Which of the lines below include "blue"? Each one should be copied out.

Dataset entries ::

* * * *

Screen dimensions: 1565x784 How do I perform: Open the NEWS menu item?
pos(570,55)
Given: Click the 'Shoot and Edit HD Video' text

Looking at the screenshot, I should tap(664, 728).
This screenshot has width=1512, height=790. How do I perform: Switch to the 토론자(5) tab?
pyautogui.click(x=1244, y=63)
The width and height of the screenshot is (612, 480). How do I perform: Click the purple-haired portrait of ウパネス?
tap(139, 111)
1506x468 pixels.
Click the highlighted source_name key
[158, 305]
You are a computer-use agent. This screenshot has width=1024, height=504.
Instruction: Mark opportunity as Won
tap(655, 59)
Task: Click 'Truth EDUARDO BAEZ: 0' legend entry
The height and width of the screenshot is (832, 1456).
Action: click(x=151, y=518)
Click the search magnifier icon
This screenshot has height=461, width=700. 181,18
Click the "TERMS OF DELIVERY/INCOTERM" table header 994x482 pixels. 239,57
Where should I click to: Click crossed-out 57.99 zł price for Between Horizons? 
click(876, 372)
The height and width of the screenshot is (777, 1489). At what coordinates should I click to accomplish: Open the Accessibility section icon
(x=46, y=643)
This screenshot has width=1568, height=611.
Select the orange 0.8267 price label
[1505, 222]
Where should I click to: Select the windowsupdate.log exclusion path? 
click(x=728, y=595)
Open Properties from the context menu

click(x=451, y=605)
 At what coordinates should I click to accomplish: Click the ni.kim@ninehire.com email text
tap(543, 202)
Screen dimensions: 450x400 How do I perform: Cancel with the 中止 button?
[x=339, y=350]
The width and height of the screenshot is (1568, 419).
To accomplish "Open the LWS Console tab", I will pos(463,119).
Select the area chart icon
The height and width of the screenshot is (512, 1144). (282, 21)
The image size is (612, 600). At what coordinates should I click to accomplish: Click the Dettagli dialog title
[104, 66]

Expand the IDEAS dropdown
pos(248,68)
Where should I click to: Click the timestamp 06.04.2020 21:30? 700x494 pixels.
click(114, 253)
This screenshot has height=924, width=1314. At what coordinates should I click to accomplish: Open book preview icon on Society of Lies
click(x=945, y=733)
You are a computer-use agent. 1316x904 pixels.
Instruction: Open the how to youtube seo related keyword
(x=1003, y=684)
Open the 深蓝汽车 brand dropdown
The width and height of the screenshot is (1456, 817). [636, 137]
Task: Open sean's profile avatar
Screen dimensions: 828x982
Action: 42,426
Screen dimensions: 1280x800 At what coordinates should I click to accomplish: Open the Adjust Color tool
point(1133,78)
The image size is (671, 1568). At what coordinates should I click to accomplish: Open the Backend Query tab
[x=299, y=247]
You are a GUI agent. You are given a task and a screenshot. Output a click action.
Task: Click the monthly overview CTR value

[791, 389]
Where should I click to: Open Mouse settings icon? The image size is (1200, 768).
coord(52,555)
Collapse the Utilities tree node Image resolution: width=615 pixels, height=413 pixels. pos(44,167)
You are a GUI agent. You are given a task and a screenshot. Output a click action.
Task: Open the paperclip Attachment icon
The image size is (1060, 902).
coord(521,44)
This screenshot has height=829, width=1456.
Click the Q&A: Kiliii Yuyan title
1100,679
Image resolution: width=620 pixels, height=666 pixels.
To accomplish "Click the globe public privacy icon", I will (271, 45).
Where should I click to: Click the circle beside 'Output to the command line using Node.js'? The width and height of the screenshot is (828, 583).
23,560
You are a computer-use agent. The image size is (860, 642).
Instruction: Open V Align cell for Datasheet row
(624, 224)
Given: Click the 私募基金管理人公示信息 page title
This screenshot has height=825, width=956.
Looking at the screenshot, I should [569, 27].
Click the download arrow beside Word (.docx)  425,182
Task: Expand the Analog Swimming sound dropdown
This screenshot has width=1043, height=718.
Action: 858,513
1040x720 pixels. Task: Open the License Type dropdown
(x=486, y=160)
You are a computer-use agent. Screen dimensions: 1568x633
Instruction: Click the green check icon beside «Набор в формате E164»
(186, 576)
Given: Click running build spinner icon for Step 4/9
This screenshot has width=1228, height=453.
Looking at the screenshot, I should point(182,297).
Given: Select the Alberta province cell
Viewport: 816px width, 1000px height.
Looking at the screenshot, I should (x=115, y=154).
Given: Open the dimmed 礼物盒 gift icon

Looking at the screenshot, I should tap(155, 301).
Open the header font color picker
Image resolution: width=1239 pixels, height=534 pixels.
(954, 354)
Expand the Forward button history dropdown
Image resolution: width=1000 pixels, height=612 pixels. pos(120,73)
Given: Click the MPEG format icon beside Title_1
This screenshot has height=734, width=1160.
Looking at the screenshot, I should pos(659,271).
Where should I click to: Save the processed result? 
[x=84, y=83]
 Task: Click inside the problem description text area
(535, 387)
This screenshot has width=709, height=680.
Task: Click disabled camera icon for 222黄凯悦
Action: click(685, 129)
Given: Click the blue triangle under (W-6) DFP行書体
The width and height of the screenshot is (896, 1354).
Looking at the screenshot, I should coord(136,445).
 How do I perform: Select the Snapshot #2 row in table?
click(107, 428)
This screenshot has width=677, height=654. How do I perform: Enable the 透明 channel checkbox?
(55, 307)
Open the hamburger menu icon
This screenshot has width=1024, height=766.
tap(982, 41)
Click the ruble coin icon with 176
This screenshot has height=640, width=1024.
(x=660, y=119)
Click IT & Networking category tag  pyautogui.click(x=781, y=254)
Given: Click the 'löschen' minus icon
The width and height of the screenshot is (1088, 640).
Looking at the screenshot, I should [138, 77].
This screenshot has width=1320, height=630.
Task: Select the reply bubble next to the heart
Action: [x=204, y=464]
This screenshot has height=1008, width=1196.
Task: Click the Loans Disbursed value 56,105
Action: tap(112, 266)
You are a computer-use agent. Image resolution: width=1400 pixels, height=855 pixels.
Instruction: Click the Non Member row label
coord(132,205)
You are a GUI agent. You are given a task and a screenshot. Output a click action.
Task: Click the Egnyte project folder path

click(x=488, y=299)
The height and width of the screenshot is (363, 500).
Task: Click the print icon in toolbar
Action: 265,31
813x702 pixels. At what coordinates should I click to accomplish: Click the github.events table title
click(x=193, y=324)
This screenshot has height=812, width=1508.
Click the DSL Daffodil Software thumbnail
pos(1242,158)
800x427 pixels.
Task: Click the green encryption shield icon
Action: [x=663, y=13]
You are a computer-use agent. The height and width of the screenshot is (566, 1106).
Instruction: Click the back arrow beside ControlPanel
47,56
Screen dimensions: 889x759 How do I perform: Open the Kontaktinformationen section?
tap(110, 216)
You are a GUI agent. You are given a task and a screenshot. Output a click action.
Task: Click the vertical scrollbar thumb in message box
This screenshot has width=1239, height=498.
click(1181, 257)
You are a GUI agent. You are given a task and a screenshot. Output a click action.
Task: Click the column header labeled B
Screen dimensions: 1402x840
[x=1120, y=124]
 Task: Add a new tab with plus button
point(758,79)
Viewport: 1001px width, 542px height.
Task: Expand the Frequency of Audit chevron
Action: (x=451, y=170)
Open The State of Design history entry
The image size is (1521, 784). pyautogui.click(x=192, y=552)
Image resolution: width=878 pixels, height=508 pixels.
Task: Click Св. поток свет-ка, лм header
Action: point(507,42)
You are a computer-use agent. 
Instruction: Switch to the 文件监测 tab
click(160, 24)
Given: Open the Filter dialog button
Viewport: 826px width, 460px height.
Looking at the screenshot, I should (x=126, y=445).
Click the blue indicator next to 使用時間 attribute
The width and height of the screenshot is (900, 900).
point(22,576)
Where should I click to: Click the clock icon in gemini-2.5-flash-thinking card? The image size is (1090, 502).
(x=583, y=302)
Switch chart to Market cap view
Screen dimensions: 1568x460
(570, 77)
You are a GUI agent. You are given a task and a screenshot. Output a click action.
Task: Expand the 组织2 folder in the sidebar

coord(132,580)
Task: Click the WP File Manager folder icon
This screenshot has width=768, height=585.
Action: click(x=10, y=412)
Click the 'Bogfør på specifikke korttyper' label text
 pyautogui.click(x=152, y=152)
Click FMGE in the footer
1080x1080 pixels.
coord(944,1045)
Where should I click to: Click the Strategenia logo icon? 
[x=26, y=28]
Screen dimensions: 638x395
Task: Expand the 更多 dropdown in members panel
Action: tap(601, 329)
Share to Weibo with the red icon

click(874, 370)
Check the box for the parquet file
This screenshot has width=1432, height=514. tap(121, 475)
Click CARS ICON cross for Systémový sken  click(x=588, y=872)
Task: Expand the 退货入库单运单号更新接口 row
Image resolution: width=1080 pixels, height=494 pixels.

* * * *

ANSWER BOX ::
Given: Click the blue triangle under (W-6) DFP行書体
Click the blue indicator next to 使用時間 attribute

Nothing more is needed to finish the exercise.